#### Aim of the task:
List every work by Max Bruch that the article below on composers outlived by a single famous piece names.

** begin Page **

Thursday 26 April 2018

One-hit-wonders who were outlived by a famous piece

Prolific: Johann Pachelbel is only remembered for his Canon in D
Prolific: Johann Pachelbel is only remembered for his Canon in D

George Hamilton

'The melody lingers on". There's many a classical piece that Irving Berlin's lyric could be applied to, numbers that have kept composers' names alive when just about everything else they ever wrote has been forgotten.

It drove Max Bruch mad that all people would talk about was his first violin concerto. In fairness, his other work does still get an airing - think Scottish Fantasy or Kol Nidrei.

The same cannot really be said of the Baroque composer Johann Pachelbel. He was as prolific as Bach or Mozart, but can you think of anything else he wrote, apart from his famous Canon in D?

A century and a half or so later, a French Romantic composer called Henry Litolff was writing plenty of successful music. The only piece of his that ever gets played nowadays is the exuberant Scherzo from his Concerto Symphonique No. 4.

** end Page **
** begin Given data **

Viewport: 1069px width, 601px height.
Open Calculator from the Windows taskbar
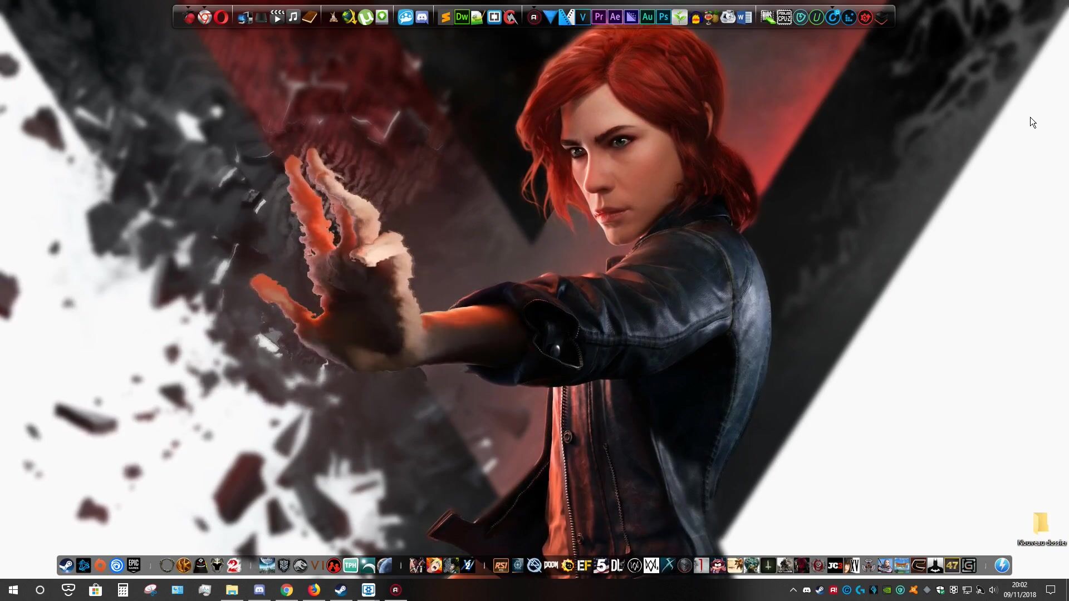pos(123,590)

** end Given data **

#### Answer below:
- His first violin concerto
- Scottish Fantasy
- Kol Nidrei